Ho ritenuto, quindi, interessante proporvi una sintesi di quello che ho appreso.

Come è stato sviluppato il vaccino Covid-19?

I vaccini sono medicinali che stimolano nel sistema immunitario un processo perché si attivino le difese nel nostro corpo contro un organismo esterno. In questo modo, quando entriamo in contatto con l’agente patogeno, il nostro corpo ha già a disposizione le difese per combatterlo.

Per realizzare il vaccino anti-Covid 19 si è proceduto come segue:

1. PRIMO STEP: FASE DI STUDIO E DI RICERCA
In questa fase si è identificata la struttura del vaccino, definendo la tecnologia per la sua creazione in modo che questi potesse essere protettivo.

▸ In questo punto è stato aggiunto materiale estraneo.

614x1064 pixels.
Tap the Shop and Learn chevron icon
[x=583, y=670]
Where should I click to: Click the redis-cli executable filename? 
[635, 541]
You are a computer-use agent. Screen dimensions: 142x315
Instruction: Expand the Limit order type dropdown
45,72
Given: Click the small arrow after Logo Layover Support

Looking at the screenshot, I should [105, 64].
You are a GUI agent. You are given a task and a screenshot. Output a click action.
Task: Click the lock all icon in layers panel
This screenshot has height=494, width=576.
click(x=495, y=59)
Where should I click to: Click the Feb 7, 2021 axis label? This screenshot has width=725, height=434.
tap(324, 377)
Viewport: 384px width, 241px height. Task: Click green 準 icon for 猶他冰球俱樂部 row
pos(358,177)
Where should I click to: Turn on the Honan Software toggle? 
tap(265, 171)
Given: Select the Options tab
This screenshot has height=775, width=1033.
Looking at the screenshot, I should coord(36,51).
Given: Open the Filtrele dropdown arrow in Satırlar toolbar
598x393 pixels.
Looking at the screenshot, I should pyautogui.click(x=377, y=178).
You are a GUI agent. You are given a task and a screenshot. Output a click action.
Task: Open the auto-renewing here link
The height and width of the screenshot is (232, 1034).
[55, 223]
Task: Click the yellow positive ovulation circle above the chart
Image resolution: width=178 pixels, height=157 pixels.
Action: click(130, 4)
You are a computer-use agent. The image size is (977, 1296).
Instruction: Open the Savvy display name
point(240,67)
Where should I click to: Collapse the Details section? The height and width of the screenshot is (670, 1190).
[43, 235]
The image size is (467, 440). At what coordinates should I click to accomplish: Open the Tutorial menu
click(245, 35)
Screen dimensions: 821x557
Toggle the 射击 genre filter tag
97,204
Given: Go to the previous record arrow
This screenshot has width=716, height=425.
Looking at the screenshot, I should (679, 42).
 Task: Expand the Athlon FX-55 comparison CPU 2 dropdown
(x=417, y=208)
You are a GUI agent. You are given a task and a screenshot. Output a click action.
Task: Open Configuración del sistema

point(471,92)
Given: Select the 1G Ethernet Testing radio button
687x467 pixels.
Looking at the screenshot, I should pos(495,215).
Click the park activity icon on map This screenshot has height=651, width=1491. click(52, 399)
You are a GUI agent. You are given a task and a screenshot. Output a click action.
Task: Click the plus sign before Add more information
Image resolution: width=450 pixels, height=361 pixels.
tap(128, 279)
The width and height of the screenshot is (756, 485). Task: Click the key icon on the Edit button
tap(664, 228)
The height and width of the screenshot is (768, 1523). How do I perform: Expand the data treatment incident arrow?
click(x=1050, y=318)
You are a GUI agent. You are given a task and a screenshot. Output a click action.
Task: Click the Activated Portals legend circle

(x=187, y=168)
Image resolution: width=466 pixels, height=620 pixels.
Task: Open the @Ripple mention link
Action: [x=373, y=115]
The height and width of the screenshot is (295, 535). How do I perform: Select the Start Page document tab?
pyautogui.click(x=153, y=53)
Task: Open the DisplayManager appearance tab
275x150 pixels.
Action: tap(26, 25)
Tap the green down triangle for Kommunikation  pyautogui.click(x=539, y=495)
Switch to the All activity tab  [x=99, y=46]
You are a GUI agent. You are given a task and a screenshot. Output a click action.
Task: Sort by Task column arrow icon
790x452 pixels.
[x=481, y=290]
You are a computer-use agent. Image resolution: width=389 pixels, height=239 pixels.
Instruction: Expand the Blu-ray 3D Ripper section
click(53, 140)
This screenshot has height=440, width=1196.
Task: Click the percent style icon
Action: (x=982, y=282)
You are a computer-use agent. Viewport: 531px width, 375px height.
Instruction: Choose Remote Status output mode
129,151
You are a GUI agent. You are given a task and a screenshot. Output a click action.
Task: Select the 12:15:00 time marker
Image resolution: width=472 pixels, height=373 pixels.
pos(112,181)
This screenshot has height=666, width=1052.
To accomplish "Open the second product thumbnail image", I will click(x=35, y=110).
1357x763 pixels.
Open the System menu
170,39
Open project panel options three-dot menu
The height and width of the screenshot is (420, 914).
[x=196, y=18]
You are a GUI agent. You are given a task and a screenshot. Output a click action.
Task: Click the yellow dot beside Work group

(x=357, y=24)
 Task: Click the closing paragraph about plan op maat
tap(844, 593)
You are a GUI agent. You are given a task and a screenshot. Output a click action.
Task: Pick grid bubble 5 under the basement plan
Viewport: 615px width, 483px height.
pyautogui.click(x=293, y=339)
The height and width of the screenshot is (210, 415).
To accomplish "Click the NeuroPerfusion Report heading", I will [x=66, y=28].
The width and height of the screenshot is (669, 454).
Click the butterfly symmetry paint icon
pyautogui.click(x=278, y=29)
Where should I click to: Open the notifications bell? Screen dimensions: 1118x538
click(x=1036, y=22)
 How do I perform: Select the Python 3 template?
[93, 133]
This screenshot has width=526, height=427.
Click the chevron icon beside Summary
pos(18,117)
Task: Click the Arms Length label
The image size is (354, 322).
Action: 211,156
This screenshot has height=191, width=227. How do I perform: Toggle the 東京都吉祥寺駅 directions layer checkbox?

Si è deciso quali componenti della SARS dovessero essere acclusi per determinare una risposta immunitaria. Si è fatta una produzione in piccola scala e si sono compiuti studi e verifiche per ottenere un vaccino “stabile”.

2. SECONDO STEP: STUDI PRE CLINICI
Una volta individuato il vaccino se ne studiano in maniera approfondita le conseguenze in ambito animale, in modo da individuarne la tossicità. Ad esempio, ci si chiede se possa creare infertilità o problemi nello sviluppo umano.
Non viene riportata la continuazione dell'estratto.